AP FACT CHECK: White House overly downbeat about budgeteers


              White House press secretary Sean Spicer talks to the media during the daily press briefing at the White House in Washington, Wednesday, March 8, 2017. (AP Photo/Andrew Harnik)
White House press secretary Sean Spicer talks to the media during the daily press briefing at the White House in Washington, Wednesday, March 8, 2017. (AP Photo/Andrew Harnik)

WASHINGTON (AP) - President Donald Trump's spokesman went out of his way to cast doubt on Congress' budget experts, perhaps anticipating disappointing results from a coming cost analysis of a Trump-backed plan to "repeal and replace" former President Barack Obama's health care law. Too far out of his way.

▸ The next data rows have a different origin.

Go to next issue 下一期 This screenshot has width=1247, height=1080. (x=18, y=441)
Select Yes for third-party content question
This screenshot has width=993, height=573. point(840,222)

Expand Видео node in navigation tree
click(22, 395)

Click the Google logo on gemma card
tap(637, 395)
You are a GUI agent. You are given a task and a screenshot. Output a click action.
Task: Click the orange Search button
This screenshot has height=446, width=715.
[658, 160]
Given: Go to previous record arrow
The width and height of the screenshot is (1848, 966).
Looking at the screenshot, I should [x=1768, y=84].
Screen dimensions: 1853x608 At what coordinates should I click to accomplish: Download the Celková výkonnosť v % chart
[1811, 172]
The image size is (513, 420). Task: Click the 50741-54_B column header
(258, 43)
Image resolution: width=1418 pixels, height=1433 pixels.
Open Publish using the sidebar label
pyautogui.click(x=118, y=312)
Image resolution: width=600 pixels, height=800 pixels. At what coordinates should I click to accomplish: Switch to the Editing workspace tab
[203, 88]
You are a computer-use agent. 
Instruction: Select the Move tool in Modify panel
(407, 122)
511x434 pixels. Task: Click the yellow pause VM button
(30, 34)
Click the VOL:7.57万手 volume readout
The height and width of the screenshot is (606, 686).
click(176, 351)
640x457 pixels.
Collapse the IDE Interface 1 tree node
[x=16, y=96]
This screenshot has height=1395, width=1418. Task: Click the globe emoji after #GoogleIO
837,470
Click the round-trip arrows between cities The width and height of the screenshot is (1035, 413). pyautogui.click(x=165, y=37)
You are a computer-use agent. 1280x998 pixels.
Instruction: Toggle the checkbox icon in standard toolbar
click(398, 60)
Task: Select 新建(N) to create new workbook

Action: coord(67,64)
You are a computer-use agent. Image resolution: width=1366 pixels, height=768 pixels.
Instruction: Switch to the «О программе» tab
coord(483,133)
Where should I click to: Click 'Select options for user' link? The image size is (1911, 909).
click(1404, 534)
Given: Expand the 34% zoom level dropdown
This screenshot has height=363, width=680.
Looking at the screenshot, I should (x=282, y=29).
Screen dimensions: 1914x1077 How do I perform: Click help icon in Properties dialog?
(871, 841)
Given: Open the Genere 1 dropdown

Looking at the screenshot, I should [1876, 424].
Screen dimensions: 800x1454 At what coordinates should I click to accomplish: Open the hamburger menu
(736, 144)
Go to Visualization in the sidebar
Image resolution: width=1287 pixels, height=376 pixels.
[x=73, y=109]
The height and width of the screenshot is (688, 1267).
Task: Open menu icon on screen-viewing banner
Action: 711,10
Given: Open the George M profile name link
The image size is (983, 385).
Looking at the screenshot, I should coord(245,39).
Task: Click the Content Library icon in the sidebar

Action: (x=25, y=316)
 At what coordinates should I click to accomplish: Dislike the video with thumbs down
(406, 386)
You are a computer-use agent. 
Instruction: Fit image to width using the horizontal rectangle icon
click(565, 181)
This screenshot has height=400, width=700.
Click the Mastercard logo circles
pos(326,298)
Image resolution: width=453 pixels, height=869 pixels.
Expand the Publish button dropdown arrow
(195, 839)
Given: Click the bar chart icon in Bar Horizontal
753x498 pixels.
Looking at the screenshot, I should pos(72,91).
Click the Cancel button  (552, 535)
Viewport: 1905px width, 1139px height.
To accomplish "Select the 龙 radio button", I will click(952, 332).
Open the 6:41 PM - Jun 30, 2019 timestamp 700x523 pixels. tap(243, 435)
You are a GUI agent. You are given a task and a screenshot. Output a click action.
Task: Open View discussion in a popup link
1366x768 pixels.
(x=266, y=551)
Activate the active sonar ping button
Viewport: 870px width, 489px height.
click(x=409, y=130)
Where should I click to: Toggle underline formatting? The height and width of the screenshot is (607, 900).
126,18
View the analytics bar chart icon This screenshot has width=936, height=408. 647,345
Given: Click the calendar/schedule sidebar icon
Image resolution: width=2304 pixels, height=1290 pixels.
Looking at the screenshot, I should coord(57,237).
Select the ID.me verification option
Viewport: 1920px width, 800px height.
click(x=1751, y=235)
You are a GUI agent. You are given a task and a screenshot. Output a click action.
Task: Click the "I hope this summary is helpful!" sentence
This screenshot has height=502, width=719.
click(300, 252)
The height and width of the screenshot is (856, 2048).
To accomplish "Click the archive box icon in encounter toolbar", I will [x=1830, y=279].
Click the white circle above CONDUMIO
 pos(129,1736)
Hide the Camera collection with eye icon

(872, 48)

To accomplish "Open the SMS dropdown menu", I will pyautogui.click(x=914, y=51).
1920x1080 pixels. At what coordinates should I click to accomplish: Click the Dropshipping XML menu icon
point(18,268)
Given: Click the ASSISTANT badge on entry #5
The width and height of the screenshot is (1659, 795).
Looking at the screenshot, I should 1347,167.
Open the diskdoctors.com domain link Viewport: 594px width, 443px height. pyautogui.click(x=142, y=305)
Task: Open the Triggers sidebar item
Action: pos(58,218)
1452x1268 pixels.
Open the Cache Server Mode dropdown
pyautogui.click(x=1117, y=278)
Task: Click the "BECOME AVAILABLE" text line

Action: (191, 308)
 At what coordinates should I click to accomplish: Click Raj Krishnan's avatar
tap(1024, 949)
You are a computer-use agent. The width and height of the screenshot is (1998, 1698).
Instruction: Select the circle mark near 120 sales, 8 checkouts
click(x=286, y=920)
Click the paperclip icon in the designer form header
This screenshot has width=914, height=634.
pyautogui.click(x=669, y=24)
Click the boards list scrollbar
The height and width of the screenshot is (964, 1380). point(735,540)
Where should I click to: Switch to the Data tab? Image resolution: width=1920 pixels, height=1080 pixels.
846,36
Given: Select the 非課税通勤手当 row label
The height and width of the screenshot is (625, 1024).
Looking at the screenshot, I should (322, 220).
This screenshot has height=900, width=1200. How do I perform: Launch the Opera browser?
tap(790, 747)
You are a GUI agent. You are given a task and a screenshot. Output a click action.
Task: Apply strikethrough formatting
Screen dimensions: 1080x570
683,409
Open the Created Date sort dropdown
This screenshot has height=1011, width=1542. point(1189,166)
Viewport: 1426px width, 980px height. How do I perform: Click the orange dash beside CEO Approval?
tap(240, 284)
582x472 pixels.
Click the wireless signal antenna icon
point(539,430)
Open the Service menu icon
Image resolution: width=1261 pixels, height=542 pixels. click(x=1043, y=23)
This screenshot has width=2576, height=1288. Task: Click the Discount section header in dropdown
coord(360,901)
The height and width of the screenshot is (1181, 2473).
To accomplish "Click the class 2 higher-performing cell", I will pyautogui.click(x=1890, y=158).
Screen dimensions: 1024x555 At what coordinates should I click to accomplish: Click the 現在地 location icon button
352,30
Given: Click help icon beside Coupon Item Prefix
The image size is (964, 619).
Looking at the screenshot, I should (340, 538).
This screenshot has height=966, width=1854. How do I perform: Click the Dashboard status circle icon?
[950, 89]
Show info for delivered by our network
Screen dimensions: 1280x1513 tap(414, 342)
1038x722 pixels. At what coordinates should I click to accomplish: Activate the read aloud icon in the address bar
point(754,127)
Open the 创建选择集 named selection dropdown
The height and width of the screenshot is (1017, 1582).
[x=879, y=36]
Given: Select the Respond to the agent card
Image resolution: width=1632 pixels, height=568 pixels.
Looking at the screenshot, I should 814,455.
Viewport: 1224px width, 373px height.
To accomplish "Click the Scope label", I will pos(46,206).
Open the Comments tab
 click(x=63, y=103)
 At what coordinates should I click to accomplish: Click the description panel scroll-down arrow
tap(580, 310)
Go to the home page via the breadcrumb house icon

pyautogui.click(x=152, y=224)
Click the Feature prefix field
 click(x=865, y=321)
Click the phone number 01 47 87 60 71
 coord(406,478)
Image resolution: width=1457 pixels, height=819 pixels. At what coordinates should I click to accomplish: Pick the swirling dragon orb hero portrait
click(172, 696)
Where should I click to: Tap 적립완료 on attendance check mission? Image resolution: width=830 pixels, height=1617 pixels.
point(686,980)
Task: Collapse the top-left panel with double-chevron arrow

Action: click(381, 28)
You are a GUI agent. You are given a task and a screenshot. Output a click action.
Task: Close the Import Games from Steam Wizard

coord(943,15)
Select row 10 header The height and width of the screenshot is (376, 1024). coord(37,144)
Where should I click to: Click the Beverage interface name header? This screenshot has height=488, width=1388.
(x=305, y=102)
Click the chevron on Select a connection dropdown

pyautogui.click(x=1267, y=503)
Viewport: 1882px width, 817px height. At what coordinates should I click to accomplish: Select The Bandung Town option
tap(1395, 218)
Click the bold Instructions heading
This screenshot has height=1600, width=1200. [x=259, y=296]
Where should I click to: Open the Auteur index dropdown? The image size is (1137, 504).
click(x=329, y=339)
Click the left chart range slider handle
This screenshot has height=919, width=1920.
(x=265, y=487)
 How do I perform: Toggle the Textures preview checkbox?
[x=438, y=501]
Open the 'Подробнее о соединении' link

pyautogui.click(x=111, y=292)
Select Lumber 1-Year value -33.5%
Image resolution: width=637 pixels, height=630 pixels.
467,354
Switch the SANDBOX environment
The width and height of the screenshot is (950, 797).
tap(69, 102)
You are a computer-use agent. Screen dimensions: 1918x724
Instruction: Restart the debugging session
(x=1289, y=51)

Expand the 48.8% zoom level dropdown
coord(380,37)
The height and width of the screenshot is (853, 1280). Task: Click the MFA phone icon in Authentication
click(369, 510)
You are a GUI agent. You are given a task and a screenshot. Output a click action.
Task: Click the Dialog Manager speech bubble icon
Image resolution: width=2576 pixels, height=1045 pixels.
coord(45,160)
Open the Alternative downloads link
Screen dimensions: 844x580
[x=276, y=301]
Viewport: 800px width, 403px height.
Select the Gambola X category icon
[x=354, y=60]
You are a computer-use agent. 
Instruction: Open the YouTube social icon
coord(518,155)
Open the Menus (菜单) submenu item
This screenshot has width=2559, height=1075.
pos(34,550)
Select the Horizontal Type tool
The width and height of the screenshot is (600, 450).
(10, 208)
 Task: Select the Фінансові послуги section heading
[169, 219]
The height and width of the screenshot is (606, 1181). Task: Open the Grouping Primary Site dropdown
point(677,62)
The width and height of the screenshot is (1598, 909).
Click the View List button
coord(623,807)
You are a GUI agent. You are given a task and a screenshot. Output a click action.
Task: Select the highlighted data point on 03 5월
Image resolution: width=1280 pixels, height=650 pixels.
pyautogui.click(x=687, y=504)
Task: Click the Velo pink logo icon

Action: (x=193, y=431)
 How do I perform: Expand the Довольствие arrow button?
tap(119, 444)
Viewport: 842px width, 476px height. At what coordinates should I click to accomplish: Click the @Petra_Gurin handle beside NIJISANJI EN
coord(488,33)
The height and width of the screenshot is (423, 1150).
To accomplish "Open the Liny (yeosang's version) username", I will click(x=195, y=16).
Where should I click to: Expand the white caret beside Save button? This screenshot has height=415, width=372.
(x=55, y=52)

Citing the Congressional Budget Office's earlier estimates on the Obama law, spokesman Sean Spicer said Wednesday, "If you're looking at the CBO for accuracy, you're looking in the wrong place."

He added, "I mean they were way, way off the last time in every aspect of how they scored and projected Obamacare."

Spicer is correct that CBO, well respected on Capitol Hill for the honesty and fairness of its work, overestimated the number of people who would sign up to purchase insurance in state and federal marketplaces. CBO had earlier predicted that 23 million people would be enrolled in such Affordable Care Act exchanges last year, for example, and the number proved to be about 12 million.

Experts say CBO's estimate was off in part because it overestimated the extent to which the individual mandate, which penalizes uninsured people, would prompt them to buy coverage. But former CBO Director Doug Elmendorf says the agency was right when it said employer-sponsored coverage would not drop sharply and "correctly predicted that insurance coverage would jump upward."

Added Elmendorf, "Predicting the effects of large policy changes is always difficult, but CBO's predictions for the ACA in 2010 were much more accurate than many Republican opponents of the law."

In fact, CBO has hardly been way off "in every aspect" of its predictions, as Spicer said.

A study by the liberal-leaning Commonwealth Fund foundation found that CBO's predictions were more accurate than other forecasters. "CBO did much better than other estimators - that has also been true in the past," said New York University professor Shelly Glied. "Nobody can actually foresee the future, but CBO seems to do a better job than anyone else."

It's also worth noting the widespread support CBO enjoys from both Democrats and Republicans. Its current director, Keith Hall, was chosen by Republicans and served on the Council of Economic Advisers in the most recent Bush administration. Speaker Paul Ryan, R-Wis., a former chairman of the House Budget Committee, was a vocal supporter of Hall's predecessor, Elmendorf, who was named by Democrats.

The CBO analysis matters because it'll probably predict how many people would lose health coverage under the measure, which could be politically damaging. And if the plan doesn't meet the goal of at least saving the government a modest $2 billion, the legislation as written could be subject to a filibuster from Senate Democrats.